(WHAT THE TASK REQUIRES) Reproduce the entries in full and exactly. Pictures stay out.

********

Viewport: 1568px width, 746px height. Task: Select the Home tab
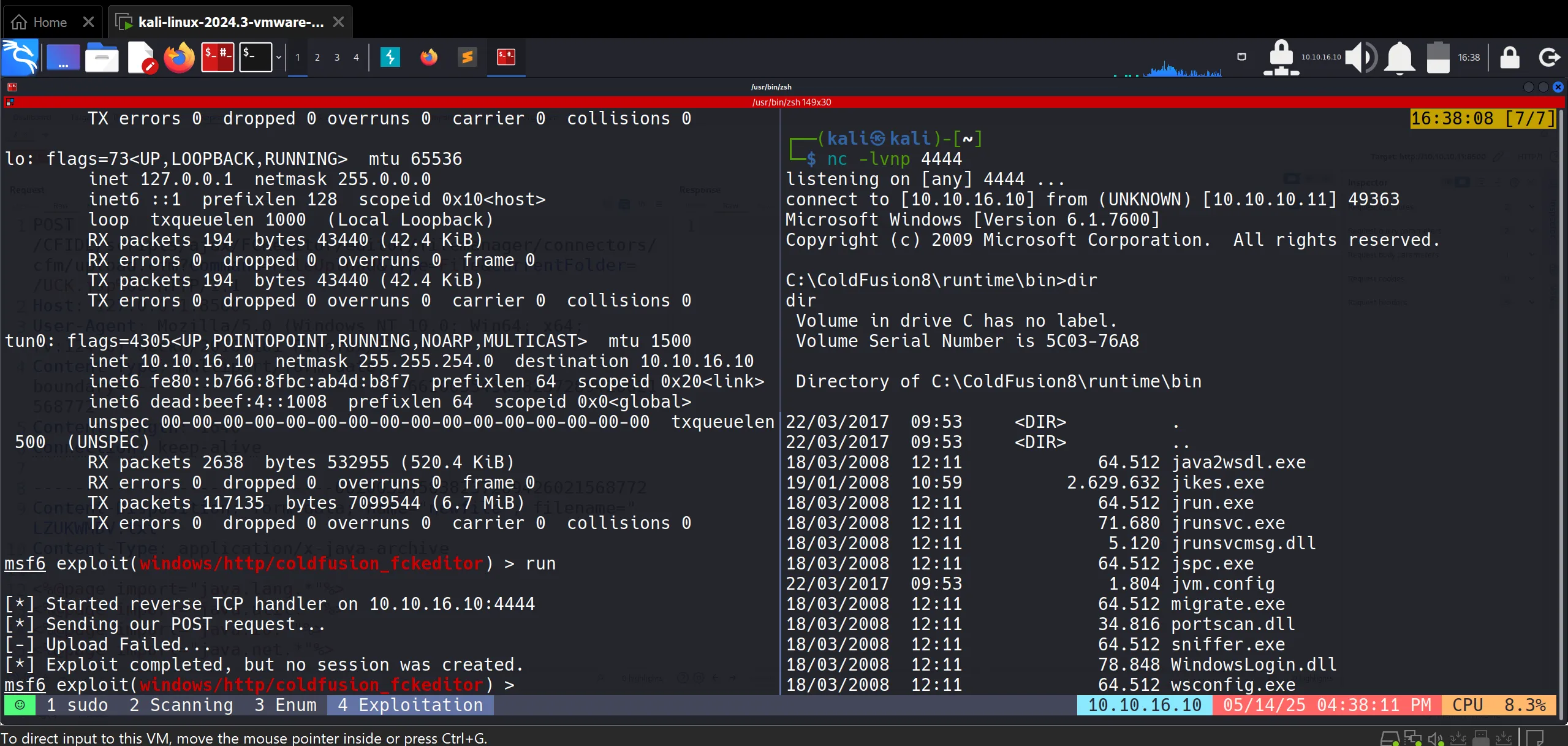(49, 22)
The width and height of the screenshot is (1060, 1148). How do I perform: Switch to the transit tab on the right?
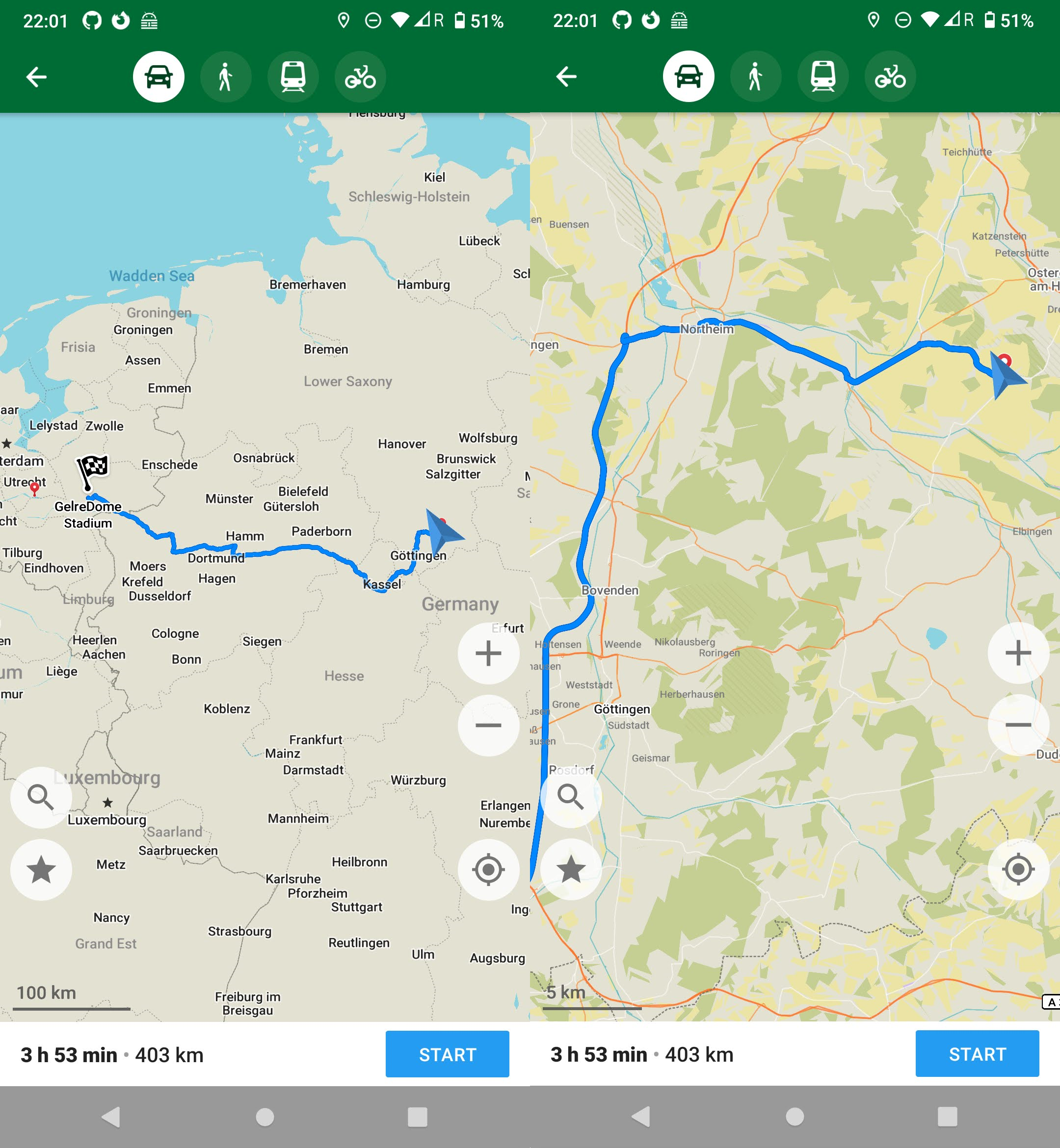point(823,76)
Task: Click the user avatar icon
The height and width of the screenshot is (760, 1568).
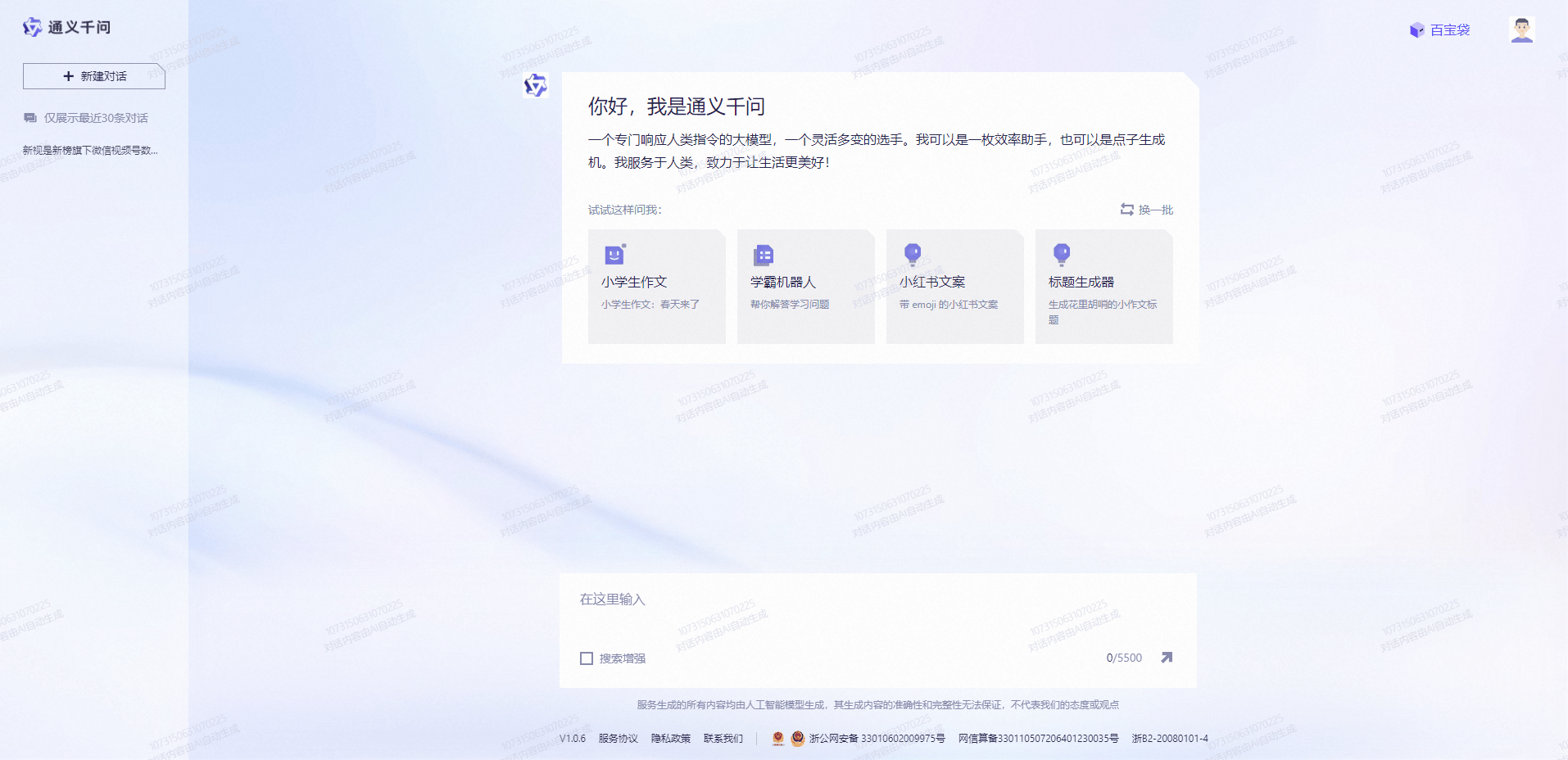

********

(ANSWER TO THIS EXERCISE)
Viewport: 1568px width, 746px height. Task: Select the Home tab
(49, 22)
The width and height of the screenshot is (1060, 1148). How do I perform: Switch to the transit tab on the right?
point(823,76)
Task: Click the user avatar icon
The height and width of the screenshot is (760, 1568).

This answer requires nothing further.